Fausses nouvelles, désinformation, infox, infausses peu importe comment on traduit « fake news », c’est un vrai cauchemar informationnel que la pandémie a généré dans les réseaux sociaux numériques. Doit-on inclure dans ce fourre-tout le pastiche et la parodie ? Et surtout : comment limiter les effets de ces mensonges ?
La lutte sans précédent contre les fake news s’organise. Mais se heurte au secret de WhatsApp. En termes de vitesse de propagation, le coronavirus a trouvé plus fort que lui : les « fake news ». Faux communiqués d’agences de santé, conseils farfelus, pseudo-articles scientifiques, théories complotistes. Les fausses informations pullulent.
La preuve avec la fake news sur le ministre de la Santé Max Limoukou : « A partir de 23h30 les hélicoptères se rendront dans tout l’étendue du territoire pour arroser l’acide retrouvée pour lutte contre le COVID-19 dont tous les citoyens sont priés de fermer hermétiquement leurs maisons et de ne pas sortir après cette heure-là. S’il vous plait partagez ce message et sauver la vie des autres comme je viens de le faire avec vous merci. »

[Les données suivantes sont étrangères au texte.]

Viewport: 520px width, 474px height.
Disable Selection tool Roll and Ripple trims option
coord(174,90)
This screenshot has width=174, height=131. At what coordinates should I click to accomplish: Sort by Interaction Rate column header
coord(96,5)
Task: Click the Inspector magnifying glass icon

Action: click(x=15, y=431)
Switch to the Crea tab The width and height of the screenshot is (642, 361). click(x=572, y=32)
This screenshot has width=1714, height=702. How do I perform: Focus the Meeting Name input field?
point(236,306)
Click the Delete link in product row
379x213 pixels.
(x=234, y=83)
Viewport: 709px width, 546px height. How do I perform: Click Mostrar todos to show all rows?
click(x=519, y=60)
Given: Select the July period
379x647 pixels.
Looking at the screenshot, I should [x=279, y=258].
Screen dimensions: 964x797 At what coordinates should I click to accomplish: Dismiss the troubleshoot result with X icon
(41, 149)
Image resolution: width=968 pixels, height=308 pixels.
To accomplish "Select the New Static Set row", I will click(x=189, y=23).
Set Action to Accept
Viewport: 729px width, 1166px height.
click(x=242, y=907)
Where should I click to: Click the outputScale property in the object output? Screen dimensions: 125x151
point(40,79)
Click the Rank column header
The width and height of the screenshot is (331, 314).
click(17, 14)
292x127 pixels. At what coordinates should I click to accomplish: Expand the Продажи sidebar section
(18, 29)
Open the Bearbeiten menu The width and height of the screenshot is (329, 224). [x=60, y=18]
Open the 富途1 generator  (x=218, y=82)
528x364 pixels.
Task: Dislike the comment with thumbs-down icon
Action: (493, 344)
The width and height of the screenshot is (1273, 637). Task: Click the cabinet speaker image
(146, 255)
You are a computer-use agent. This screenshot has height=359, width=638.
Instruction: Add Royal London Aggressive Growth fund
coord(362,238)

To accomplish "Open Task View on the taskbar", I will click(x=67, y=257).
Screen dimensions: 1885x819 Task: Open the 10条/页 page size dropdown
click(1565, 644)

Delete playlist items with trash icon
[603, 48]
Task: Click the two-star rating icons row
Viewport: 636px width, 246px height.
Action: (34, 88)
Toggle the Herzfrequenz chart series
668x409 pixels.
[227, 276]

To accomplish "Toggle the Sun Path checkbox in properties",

En réalité, il n’y a guère d’alternative dans un État de droit : ou bien on laisse les lois du marché agir, ce qui amène les plates-formes telles Facebook, Instagram et Twitter faire le ménage dans leurs rangs ; ou bien on fait pression pour que le gouvernement instaure des lois pour contrer cette désinformation.
Actuellement, c’est le néolibéralisme qui mène la danse. Pourtant, le ministre de la Santé Max Limoukou a pris des mesures pour démentir la présente fake news et pour circonscrire ce fléau.
Ces moyens seront-ils suffisants ? Comment décider de ce qui est acceptable ? Bien sûr, les lois ne règleront pas tout ; elles ne peuvent rien contre les auteurs anonymes ou étrangers que les services policiers ne peuvent retracer.